Saturday, 7 January 2017

The Hairy Ape - by Eugene O'Neill



The Hairy Ape
-      By Eugene O’Neill


      O'Neill was the first American playwright to receive the Nobel Prize for literature. The Hairy Ape is the published in 1922. It was considered as expressionist play. The story is about a laborer named Yank. He cannot consider as the protagonist of the play because he is having non-heroic qualities in him. He is mostly considered as the antagonist of the play.
       
       The play is all about the self search of Yank and how he faces the reality of the world. He is not a good thinker but still tries to think and feels the he has not such identity on which he can proud. He was happy with his life on the ship and daily schedule. He faced the truth of world when he met Mildred the rich daughter of an industrialist. She called him “filthy beast”. At that time, Yank realised himself as an animal. He came to know his value in this world.
      
       At the end of the play when Yank went to zoo, and talked to Gorilla, he was very much sympathized with Gorilla that both were caged and ignored. He was thinking that both are alike and they should not be caged at all. He freed the Gorilla from the cage and Gorilla killed him and thrown him into the cage.
     
“He slips on the floor and dies. The monkeys set up a chattering, whimpering wail. And, perhaps, the Hairy Ape at last belongs."

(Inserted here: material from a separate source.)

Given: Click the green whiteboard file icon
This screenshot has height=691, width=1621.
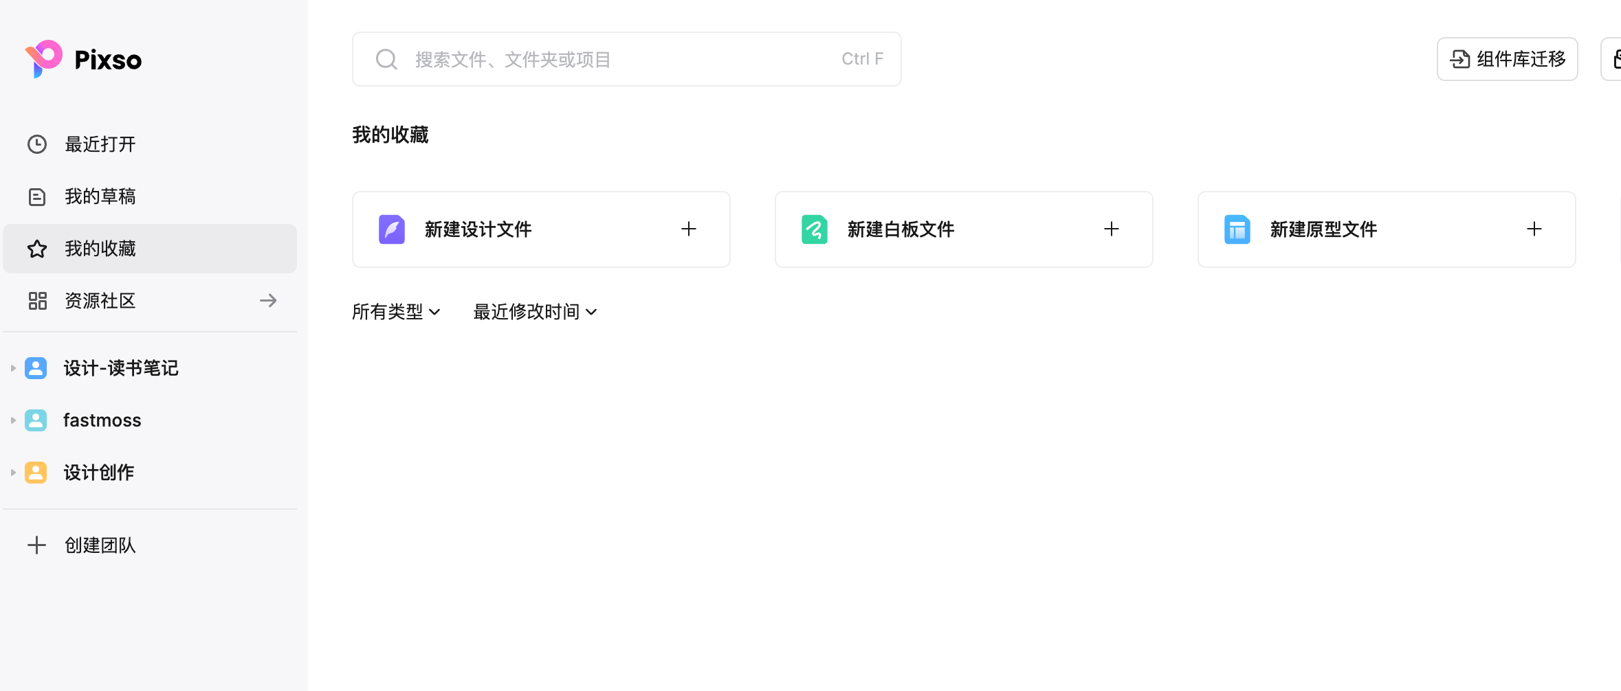Looking at the screenshot, I should [814, 229].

      The play has various themes like middle class and upper class, belonging, identity crises, industrialization and thinking and language. Yank’s gesture as Rodin’s ‘the thinker’ represents his desire to get the position of knowledgeable. “Ape” is the symbol of uncivilized people or as the play represents “labours”. Yank is one of those uncivilized people who have missed a point to become a human and that is why considered as an ape.The use of language is also important in the play. the language of high class differs from the middle and worker class.